2016-01-03 15:11 459 查看

F. New Year and Cleaning

ime limit per test2 seconds

memory limit per test256 megabytes

inputstandard input

outputstandard output

Limak is a little polar bear. His parents told him to clean a house before the New Year’s Eve. Their house is a rectangular grid with h rows and w columns. Each cell is an empty square.

He is a little bear and thus he can’t clean a house by himself. Instead, he is going to use a cleaning robot.

A cleaning robot has a built-in pattern of n moves, defined by a string of the length n. A single move (character) moves a robot to one of four adjacent cells. Each character is one of the following four: ‘U’ (up), ‘D’ (down), ‘L’ (left), ‘R’ (right). One move takes one minute.

A cleaning robot must be placed and started in some cell. Then it repeats its pattern of moves till it hits a wall (one of four borders of a house). After hitting a wall it can be placed and used again.

Limak isn’t sure if placing a cleaning robot in one cell will be enough. Thus, he is going to start it w·h times, one time in each cell. Maybe some cells will be cleaned more than once but who cares?

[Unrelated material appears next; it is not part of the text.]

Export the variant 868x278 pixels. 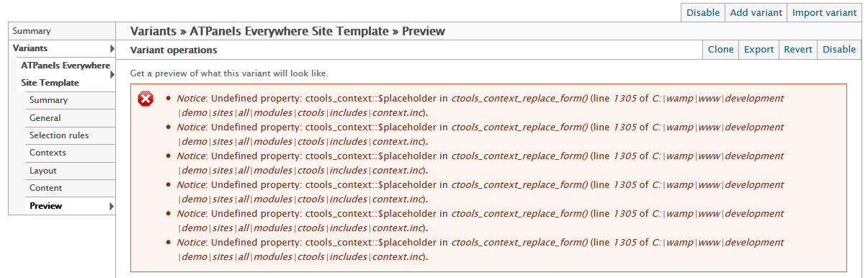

Limak asks you one question. How much time will it take to clean a house? Find and print the number of minutes modulo 109 + 7. It’s also possible that a cleaning robot will never stop — then print “-1” (without the quotes) instead.

Placing and starting a robot takes no time, however, you must count a move when robot hits a wall. Take a look into samples for further clarification.

Input

The first line contains three integers n, h and w (1 ≤ n, h, w ≤ 500 000) — the length of the pattern, the number of rows and the number of columns, respectively.

The second line contains a string of length n — the pattern of n moves. Each character is one of uppercase letters ‘U’, ‘D’, ‘L’ or ‘R’.

Output

Print one line with the answer.

If a cleaning robot will never stop, print “-1” (without the quotes). Otherwise, print the number of minutes it will take to clean a house modulo 109 + 7.

Sample test(s)

input

1 10 2

R

output

30

input

3 4 6

RUL

output

134

input

4 1 500000

RLRL

output

-1

Note

In the first sample house is a grid with 10 rows and 2 columns. Starting a robot anywhere in the second column will result in only one move (thus, one minute of cleaning) in which robot will hit a wall — he tried to go right but there is no third column. Starting a robot anywhere in the first column will result in two moves. The total number of minutes is 10·1 + 10·2 = 30.

In the second sample a started robot will try to move “RULRULRULR…” For example, for the leftmost cell in the second row robot will make 5 moves before it stops because of hitting an upper wall.

题目大意:有机器人在矩形w*h中进行大扫除,按给定的指令进行循环走路,直到走向墙壁就停止,重新放置位置。机器人每次放置在不同的位置,进行w*h次清洗。计算其耗费的总时间,每个动作花费1分钟。

解题思路:先不管机器人在哪个位置开始,假设从(0,0)开始,用minx,miny,maxx,maxy记录它走过的最大边界。开始执行n条指令,每次更新minx或者maxx, w就减1,ans 加上 现在执行的动作次数乘以h,同样地, 每次更新miny或者maxy,h就减1,ans 加上 现在执行的动作次数乘以w,

直到h == 0或w==0退出

计算完第一次n条指令后,判断当前坐标是否为(0,0),是的话输出-1.

否则计算第二次n条指令,这次每更新minx,miny,maxx,maxy,都要将该指令存储下来。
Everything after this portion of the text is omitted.